A fact that makes difficult for researchers to raise the effectiveness of vaccines is that the dengue virus has at least 4 different serotypes which prevalence shifts every year, in Honduras all these variants are found; not all patiens are equally susceptible to the virus, some are totally asymptomatic, others have minor ailments like those of the flu and need no medication at all, but some others present all signs and need hospital attention; any patient who has suffered one particular type of dengue becomes immunized for life regarding that particular type, nevertheless if the patient becomes infected by a second serotype, the crossed reaction could be so severe that classic dengue becomes hemorrhagic denge which is lethal most of the times, being the more susceptible groups: children and third age fellows.

Recently, a big pharmaceutical transnational enterprise developed a recombinant vaccine that uses attenuated live virus particles like yellow fever virus to carry a segment of the dengue virus envelope protein of each serotype, a cocktail of the 4 serotypes is given as a vaccine, needs 3 doses and in Phase III has proven an average effectivity of near 70% in trials conducted in several Latin American countries.

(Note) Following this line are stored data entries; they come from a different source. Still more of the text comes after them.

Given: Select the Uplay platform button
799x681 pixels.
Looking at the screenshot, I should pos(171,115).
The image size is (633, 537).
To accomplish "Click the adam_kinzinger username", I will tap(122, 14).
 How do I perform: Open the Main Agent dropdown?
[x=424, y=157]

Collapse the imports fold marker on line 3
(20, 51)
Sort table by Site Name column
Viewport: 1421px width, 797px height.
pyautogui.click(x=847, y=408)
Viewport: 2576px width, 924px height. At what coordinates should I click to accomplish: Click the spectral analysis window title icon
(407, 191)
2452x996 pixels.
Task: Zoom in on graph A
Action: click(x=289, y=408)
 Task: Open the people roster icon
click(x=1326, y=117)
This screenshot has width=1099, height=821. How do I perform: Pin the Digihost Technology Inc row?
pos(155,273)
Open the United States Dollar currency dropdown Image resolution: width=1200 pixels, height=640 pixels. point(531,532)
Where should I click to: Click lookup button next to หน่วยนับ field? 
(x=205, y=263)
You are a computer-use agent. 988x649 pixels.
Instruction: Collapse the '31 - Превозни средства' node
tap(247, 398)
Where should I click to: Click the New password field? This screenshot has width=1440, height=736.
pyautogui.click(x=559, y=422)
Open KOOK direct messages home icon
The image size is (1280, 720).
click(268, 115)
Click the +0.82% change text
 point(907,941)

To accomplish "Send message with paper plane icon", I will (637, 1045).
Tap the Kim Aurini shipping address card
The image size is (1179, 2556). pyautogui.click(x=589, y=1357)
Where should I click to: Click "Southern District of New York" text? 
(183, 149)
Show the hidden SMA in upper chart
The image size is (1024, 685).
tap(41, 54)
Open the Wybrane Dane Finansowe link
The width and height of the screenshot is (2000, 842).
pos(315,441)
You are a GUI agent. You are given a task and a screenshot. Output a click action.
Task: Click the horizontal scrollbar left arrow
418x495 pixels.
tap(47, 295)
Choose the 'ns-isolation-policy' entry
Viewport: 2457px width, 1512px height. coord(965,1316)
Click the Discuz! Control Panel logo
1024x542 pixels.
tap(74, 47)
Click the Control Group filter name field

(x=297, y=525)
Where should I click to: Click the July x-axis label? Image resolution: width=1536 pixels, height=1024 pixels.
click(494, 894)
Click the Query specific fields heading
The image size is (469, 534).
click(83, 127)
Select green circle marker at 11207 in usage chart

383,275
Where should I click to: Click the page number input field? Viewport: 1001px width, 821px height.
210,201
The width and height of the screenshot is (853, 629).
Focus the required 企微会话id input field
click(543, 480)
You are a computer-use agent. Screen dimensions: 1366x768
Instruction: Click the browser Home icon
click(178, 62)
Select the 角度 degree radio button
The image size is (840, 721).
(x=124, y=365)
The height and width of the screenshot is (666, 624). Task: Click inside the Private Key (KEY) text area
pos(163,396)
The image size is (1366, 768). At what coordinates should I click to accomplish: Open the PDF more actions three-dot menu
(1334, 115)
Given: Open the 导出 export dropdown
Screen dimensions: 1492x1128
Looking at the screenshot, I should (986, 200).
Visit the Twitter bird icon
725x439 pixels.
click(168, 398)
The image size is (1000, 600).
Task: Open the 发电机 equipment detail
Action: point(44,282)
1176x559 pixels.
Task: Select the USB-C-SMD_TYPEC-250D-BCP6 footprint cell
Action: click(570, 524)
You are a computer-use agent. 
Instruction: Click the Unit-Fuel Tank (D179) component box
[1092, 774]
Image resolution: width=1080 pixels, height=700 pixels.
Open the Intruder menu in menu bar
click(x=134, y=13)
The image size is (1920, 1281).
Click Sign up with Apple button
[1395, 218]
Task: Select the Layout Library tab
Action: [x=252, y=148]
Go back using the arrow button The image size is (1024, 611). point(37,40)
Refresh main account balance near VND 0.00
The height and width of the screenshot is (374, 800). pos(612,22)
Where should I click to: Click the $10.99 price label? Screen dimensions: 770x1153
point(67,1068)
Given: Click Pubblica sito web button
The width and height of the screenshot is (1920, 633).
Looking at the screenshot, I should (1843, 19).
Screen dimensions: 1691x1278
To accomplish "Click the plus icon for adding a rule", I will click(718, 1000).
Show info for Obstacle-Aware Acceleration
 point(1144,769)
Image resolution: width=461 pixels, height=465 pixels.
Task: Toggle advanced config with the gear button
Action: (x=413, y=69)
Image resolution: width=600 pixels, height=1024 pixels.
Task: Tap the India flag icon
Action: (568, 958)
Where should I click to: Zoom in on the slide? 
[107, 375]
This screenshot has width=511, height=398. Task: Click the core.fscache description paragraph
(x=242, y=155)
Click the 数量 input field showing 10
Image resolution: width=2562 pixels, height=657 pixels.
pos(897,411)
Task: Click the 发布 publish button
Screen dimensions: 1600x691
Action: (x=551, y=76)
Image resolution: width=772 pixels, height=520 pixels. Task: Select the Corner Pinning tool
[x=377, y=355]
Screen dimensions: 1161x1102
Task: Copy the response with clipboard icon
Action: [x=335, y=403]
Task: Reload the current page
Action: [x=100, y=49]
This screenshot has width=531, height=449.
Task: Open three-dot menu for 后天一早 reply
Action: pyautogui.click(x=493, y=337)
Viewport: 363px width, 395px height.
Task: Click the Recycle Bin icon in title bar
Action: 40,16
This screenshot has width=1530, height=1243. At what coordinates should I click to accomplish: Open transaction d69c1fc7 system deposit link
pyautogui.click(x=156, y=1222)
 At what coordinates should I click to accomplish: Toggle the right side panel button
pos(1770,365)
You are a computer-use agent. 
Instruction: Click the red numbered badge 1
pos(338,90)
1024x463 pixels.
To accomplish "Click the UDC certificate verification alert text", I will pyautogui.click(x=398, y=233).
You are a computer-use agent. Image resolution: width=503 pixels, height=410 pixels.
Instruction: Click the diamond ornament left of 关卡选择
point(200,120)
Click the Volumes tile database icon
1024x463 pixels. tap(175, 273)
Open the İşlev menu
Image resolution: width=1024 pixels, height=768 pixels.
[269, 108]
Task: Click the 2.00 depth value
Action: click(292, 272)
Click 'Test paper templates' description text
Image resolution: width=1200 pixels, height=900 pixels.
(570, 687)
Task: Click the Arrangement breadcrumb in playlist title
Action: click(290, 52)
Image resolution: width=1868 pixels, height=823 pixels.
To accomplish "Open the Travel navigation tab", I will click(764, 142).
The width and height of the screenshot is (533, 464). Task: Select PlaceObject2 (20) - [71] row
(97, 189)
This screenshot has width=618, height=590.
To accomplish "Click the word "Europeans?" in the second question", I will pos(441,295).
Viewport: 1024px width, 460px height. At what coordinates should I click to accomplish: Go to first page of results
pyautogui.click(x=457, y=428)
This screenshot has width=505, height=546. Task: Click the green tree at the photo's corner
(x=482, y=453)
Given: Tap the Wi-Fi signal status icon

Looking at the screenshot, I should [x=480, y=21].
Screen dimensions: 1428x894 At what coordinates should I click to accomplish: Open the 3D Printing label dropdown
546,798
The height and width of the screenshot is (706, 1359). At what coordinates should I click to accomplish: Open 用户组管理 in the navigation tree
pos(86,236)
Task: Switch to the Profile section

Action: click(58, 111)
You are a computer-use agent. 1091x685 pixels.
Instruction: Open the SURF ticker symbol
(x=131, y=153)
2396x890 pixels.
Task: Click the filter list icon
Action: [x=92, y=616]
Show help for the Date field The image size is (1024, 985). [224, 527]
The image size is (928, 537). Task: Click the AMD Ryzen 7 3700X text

Our Project aims to produce a new protein able to produce an immunological response that could be the base for a different type of vacccine based in Sythetic Biology techniques. We have taken advantage of Bioinformatics using several databases featuring protein sequences and 3D structures in order to learn differences and similarities among the proteins of the 4 serotypes of the virus, to recognize the antigenic determinants called epitopes and search for them in the correspondent databases. We searched and identified epitopes for both L and T white cells and made consensus of those to modify suitable proteins. Next phase is to design an ideal protein containing epitopes fromo all 4 serotypes, and at least other one containing just one or two at the most of the 4 serotypes. For that we have searched in the databases for a suitable protein that bacteria normally exports from the cell, that has high levels of expression in our selected cell lineage, monomeric in order to take just one gene to be synthesized, big enough to contain from one to four epitopes and not to big or complicated so bacteria can synthetize it properly, with several hydrophilic loops where the epitopes can be inserted and flanked so they do not hide. We also took advantage of the abilities of programs and servers in order to check its 3D final structure and plan our construct including promoter, RBS the main new sequence and other factors like indicator sequences and terminators.

We are to order the sythesis of the respective coding gen taking advantage of the offer for all registered teams to make at least two bioparts, one containing the four serotypes and the other just one. Later in the summer with the bioparts sent back and the transforming kit from our sponsors transform our bacteria and check the expression of the designed protein. A new phase or second part of the Project will consist, after isolating the protein, in essays of effectivnes using first serum from patients recovered from dengue, then with lab animals and finally with human volunteers.